# What to produce:
In the records below, find the lines that include the string "Your" and report how many there are, nothing else.

Collected data:

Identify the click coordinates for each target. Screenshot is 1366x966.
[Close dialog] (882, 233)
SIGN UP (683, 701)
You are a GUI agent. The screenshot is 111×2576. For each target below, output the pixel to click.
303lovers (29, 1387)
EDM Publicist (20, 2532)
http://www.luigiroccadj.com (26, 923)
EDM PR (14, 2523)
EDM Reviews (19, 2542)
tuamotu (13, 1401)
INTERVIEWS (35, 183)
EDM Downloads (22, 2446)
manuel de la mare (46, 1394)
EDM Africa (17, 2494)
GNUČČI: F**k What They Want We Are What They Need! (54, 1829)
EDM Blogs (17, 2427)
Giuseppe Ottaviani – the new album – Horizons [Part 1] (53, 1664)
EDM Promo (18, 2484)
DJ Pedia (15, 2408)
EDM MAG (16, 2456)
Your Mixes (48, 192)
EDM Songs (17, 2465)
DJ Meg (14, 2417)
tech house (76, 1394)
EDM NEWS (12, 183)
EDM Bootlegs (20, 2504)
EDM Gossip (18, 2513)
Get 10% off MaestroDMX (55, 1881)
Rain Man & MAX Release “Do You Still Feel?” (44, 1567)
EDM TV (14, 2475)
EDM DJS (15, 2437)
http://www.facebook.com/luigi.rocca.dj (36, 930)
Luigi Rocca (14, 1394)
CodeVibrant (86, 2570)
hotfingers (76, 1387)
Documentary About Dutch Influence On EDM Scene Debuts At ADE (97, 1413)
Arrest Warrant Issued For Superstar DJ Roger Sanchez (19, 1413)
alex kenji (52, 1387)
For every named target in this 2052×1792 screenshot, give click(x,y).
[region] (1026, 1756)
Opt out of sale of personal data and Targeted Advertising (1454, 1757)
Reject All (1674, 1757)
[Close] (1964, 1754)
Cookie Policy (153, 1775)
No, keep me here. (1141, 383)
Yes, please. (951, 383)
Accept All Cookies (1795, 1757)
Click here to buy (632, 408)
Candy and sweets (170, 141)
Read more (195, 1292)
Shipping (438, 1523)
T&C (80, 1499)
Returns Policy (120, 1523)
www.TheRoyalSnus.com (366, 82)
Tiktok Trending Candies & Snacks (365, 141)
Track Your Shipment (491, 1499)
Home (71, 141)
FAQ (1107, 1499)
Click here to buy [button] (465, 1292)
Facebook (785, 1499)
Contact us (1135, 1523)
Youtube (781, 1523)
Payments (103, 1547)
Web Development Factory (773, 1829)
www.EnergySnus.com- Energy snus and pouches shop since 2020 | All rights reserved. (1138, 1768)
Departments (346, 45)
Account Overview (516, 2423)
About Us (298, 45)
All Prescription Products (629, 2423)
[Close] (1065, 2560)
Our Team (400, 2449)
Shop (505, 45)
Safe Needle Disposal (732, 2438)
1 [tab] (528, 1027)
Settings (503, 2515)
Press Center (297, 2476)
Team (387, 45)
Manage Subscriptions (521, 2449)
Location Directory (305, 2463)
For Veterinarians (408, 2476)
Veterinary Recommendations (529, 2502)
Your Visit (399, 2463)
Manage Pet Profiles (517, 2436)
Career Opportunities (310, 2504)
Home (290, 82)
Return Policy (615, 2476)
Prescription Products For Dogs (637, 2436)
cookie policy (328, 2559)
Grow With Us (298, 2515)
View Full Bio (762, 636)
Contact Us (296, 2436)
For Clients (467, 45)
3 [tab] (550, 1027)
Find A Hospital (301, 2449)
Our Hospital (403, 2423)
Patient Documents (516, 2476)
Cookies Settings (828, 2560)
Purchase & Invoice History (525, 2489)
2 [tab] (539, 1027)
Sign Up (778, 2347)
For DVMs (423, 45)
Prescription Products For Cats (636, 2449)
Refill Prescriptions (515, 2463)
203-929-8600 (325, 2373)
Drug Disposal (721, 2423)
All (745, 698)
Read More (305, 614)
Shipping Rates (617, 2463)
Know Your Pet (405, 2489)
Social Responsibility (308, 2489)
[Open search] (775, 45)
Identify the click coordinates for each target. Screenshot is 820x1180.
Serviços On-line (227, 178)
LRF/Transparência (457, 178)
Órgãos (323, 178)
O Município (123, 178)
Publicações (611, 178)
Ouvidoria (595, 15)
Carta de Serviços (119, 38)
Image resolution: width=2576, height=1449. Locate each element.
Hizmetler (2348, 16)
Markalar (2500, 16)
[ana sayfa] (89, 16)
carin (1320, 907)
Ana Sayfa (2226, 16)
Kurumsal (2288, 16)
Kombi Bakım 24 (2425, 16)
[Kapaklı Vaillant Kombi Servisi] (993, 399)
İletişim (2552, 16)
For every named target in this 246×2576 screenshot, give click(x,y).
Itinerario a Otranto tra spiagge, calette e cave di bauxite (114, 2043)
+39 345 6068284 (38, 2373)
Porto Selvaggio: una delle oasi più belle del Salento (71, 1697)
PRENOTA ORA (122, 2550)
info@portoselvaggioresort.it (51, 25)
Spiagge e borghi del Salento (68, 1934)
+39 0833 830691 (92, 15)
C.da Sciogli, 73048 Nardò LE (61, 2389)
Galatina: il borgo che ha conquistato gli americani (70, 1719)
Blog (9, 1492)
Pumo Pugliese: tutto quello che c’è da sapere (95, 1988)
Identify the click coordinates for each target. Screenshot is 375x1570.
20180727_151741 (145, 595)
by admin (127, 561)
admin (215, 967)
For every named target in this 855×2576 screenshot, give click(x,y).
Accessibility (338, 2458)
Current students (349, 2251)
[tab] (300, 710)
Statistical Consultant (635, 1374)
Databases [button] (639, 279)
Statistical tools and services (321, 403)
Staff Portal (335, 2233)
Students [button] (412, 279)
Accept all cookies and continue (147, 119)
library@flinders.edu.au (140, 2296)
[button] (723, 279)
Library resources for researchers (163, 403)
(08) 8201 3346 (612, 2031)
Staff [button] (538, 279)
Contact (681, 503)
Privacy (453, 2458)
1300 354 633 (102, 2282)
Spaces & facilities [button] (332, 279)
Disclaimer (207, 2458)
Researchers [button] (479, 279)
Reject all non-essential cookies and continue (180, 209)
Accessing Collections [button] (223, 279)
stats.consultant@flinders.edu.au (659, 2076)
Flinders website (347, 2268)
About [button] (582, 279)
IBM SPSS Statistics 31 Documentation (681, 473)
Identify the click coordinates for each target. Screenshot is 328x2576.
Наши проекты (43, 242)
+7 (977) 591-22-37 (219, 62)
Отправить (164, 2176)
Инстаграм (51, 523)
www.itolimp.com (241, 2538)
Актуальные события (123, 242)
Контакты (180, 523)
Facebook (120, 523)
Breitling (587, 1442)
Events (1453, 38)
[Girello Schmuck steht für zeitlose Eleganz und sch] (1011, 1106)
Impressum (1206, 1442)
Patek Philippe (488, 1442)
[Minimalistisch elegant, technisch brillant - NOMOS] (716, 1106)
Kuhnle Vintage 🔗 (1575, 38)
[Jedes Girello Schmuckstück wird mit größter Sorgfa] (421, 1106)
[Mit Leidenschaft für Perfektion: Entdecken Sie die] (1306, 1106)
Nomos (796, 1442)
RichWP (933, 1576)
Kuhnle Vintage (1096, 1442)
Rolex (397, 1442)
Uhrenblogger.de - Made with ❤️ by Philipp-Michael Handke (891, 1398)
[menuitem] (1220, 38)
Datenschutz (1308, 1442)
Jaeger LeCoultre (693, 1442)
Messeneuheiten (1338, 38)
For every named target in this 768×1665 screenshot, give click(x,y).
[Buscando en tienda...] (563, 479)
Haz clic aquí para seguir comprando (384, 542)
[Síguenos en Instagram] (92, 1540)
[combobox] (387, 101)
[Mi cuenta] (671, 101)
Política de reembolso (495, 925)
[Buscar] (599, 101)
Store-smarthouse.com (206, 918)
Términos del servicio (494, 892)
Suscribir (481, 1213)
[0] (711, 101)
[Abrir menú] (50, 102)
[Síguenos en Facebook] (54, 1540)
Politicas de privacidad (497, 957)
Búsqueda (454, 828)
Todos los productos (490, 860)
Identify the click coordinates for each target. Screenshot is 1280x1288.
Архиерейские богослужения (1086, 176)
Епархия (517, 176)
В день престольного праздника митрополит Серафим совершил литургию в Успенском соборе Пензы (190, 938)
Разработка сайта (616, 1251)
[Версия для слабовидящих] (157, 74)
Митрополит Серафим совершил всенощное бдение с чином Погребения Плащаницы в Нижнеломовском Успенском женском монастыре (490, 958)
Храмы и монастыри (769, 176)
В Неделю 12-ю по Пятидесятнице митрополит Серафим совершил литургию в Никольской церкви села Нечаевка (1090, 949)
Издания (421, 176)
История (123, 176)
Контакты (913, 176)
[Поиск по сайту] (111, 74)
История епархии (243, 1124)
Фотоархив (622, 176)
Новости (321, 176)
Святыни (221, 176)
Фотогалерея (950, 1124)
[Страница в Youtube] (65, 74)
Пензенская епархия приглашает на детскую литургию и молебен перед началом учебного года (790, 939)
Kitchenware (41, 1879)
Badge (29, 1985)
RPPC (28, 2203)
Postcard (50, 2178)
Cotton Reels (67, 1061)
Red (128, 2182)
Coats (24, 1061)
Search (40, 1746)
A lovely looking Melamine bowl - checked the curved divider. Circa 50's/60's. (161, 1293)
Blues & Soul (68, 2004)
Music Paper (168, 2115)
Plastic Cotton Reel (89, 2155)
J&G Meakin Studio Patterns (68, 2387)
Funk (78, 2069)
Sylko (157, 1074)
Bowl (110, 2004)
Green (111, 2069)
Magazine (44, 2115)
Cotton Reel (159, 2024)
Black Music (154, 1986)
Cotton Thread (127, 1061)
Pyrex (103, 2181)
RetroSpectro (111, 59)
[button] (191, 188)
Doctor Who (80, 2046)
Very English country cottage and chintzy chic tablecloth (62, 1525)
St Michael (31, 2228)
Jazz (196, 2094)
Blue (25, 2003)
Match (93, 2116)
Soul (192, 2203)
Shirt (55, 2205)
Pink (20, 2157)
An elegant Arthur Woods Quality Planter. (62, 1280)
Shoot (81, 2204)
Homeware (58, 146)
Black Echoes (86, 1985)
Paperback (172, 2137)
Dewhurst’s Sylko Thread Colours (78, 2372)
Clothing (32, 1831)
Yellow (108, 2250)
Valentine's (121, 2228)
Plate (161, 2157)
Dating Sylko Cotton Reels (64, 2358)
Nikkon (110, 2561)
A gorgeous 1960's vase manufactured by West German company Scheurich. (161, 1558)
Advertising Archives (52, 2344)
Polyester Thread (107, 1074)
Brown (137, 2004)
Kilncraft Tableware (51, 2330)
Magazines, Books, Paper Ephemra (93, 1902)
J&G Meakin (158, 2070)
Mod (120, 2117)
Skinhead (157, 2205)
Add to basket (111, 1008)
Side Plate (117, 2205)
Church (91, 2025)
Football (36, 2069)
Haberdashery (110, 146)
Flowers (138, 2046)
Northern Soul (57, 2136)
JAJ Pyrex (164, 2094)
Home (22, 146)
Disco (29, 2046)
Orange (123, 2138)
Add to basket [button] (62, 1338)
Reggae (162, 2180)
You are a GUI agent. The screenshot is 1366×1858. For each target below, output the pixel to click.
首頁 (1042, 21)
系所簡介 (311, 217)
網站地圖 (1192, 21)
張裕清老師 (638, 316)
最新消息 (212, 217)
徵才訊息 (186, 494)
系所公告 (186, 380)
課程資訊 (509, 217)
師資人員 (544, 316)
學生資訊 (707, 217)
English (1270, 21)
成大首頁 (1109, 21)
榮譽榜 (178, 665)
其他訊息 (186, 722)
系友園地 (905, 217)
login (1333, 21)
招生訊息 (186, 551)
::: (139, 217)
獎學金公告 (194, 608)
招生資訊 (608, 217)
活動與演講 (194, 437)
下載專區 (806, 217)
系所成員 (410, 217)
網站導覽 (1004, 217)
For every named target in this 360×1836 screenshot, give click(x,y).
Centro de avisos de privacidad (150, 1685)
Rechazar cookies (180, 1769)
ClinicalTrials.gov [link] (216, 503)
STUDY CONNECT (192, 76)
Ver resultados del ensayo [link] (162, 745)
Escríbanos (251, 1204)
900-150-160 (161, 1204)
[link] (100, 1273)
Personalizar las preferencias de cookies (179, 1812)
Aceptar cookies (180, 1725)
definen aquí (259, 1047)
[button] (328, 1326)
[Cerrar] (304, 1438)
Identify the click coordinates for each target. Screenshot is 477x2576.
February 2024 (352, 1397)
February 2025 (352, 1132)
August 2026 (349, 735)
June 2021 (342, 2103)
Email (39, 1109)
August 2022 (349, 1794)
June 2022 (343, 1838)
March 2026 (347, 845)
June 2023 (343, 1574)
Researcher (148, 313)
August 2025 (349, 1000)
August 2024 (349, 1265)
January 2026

# Answer to the exercise:
4